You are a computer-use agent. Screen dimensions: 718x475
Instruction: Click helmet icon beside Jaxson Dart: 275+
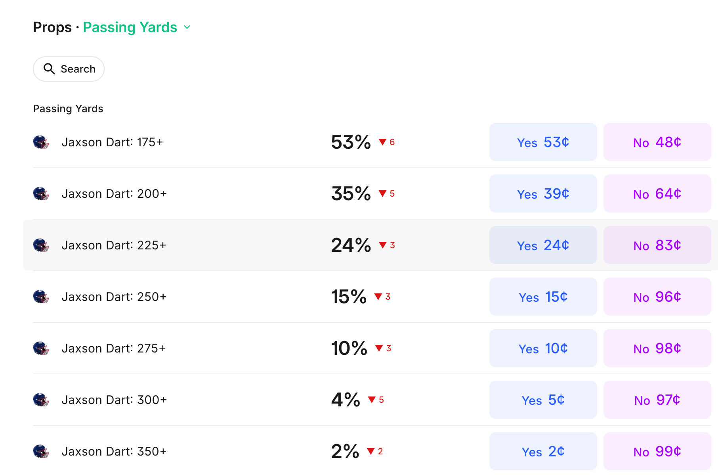point(41,348)
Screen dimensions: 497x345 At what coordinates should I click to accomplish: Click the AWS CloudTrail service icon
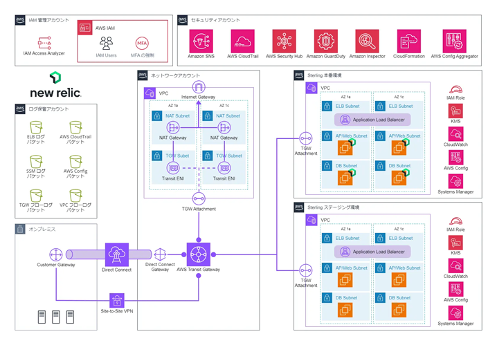(x=242, y=41)
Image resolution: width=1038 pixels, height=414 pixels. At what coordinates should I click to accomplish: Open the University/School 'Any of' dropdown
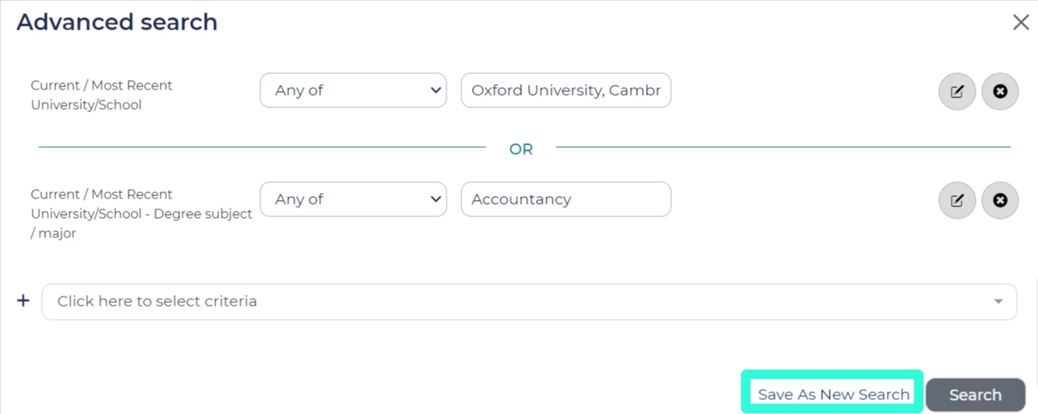point(353,90)
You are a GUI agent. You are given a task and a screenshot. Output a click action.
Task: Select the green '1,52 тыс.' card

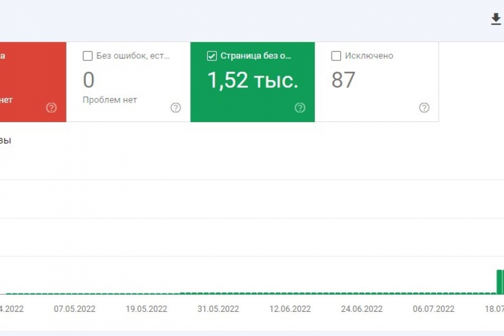[x=253, y=82]
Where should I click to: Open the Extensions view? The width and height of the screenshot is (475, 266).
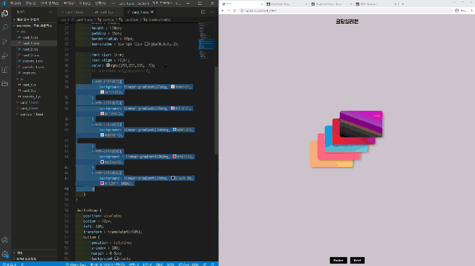click(5, 70)
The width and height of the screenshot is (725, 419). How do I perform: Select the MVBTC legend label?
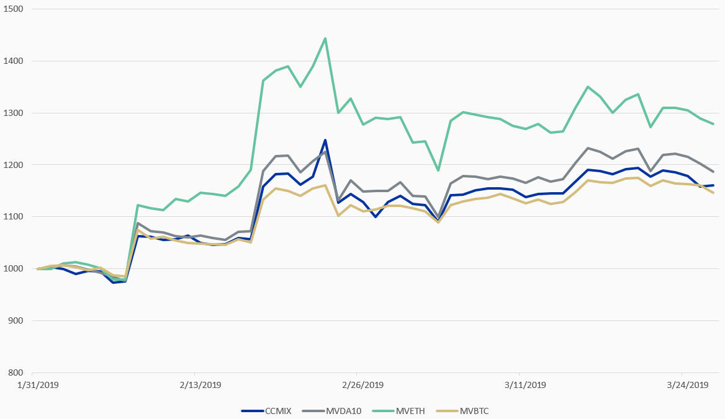[475, 410]
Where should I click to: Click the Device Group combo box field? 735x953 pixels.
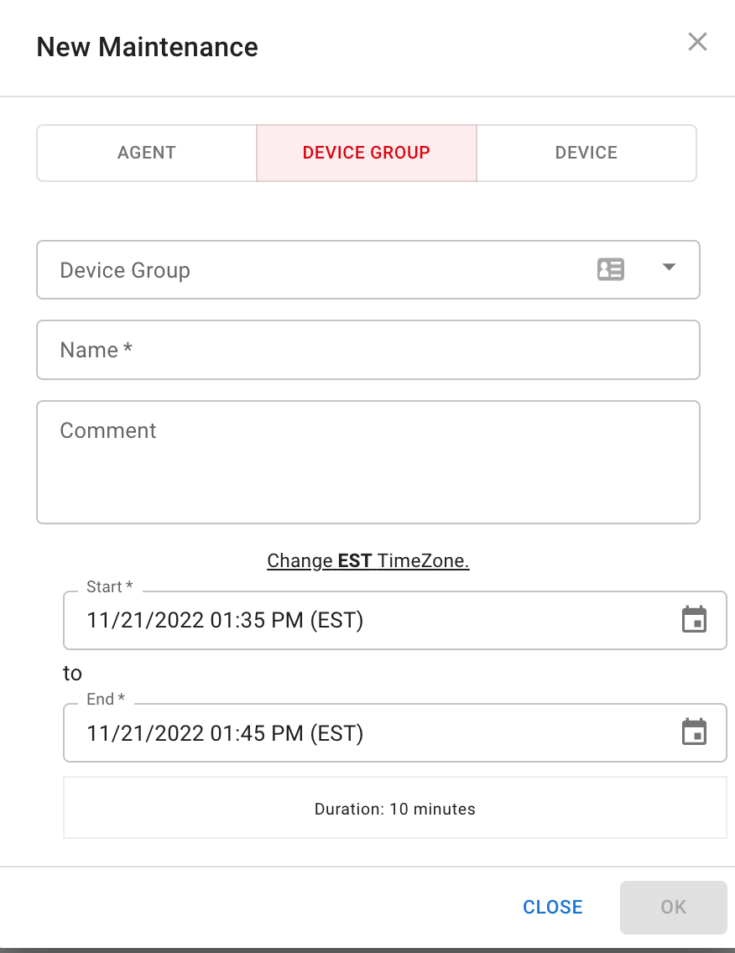[368, 270]
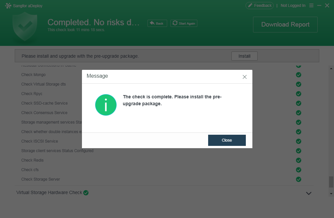
Task: Go Back to the previous screen
Action: [x=157, y=23]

__________

## Task prompt
Could you show every line of the listing that holds the string "agent"?

## Output
You are a computer-use agent. Screen dimensions: 718x475
You are a GUI agent. You are given a task and a screenshot. Output a click action.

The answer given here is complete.